WHAT YOU HAVE TO DO:
Look through the listing below and write out exactly the lines from the line with "Given: Close the EUR/USD chart window" to the line with "Open the gpt-4.5-preview-2025-02-27", both included, and no others.
··· TASK INPUTS
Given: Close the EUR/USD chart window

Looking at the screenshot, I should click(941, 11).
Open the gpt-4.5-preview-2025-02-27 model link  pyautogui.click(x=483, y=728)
······
··· TASK INPUTS
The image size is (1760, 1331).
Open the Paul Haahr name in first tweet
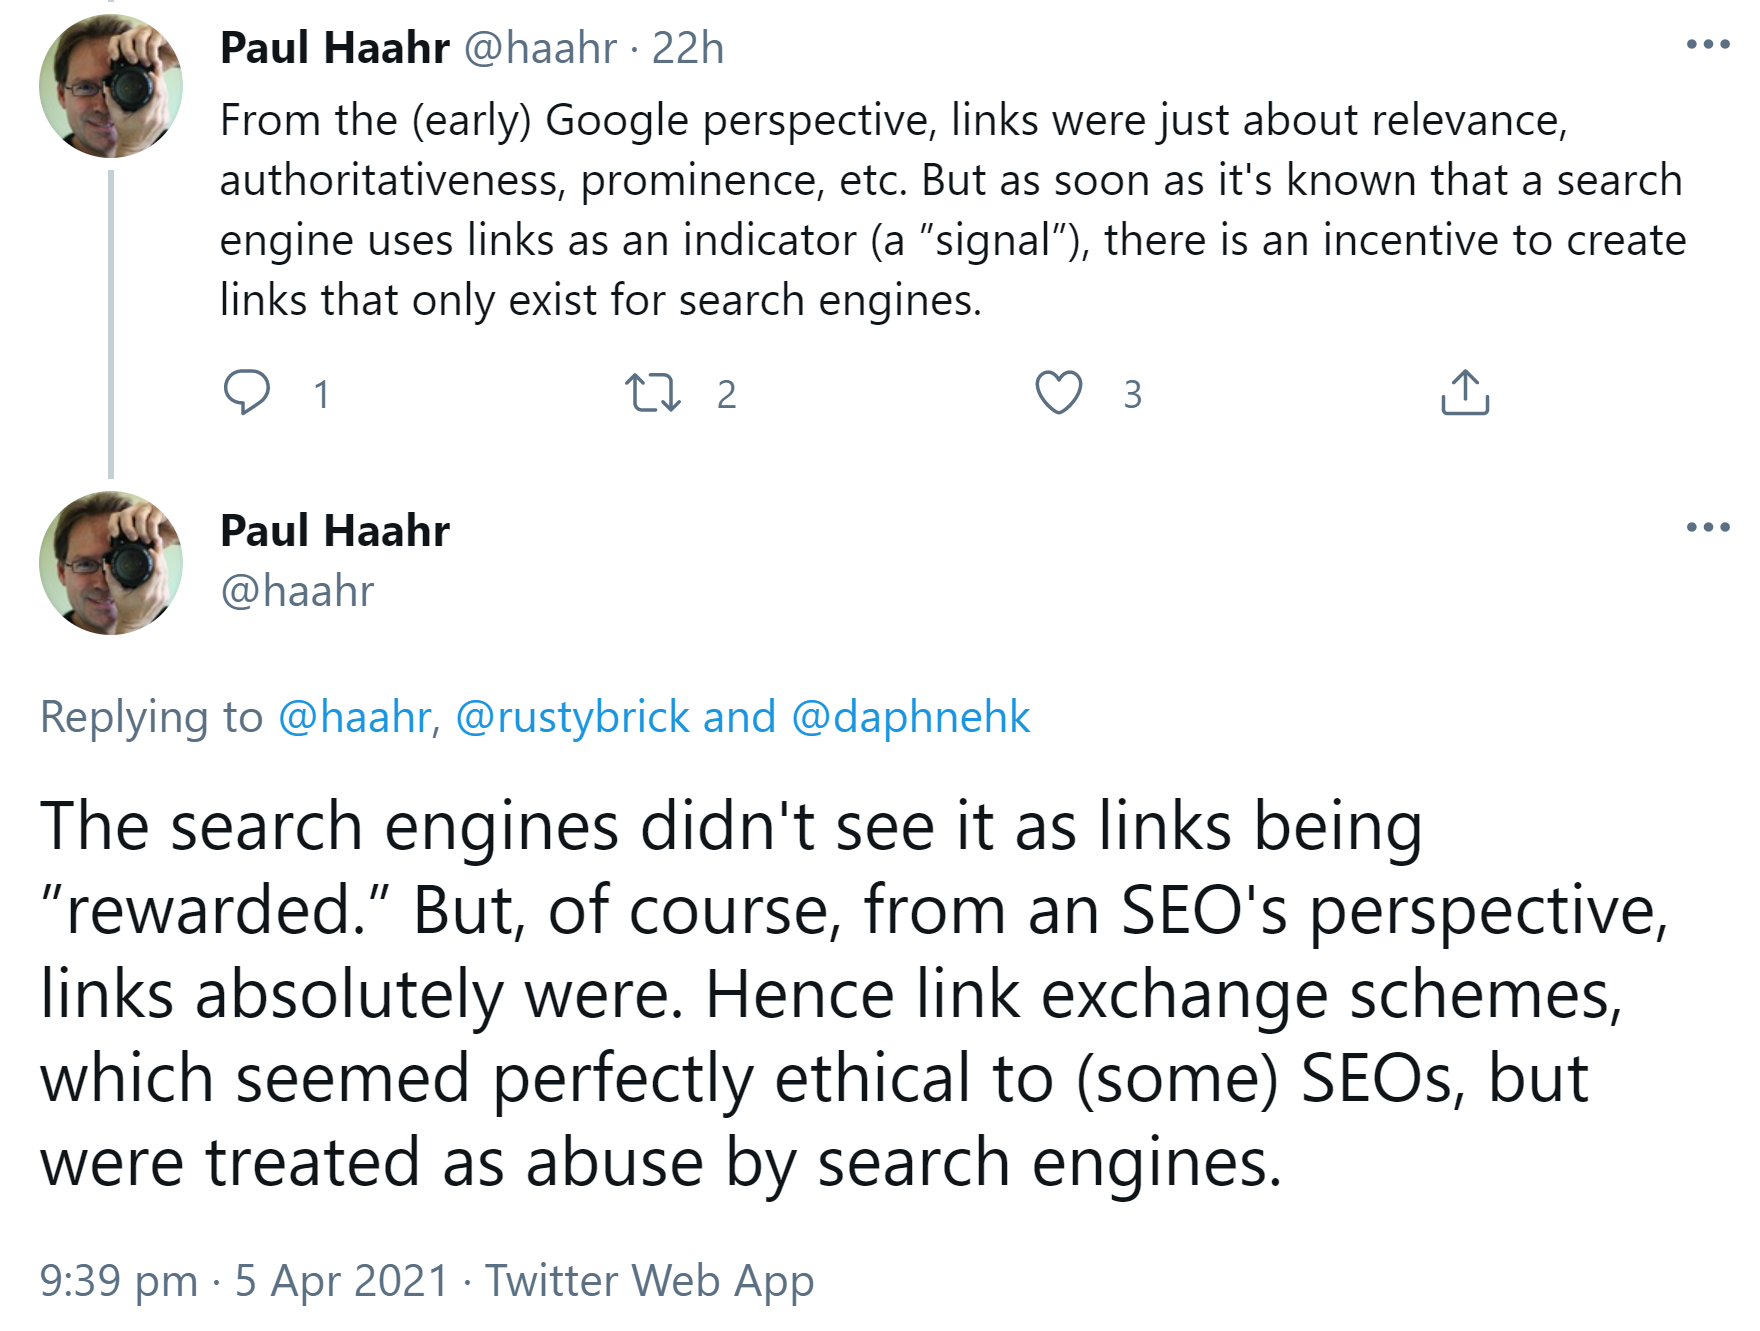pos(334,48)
······
SOLUTION:
Given: Close the EUR/USD chart window

Looking at the screenshot, I should click(941, 11).
Open the gpt-4.5-preview-2025-02-27 model link  pyautogui.click(x=483, y=728)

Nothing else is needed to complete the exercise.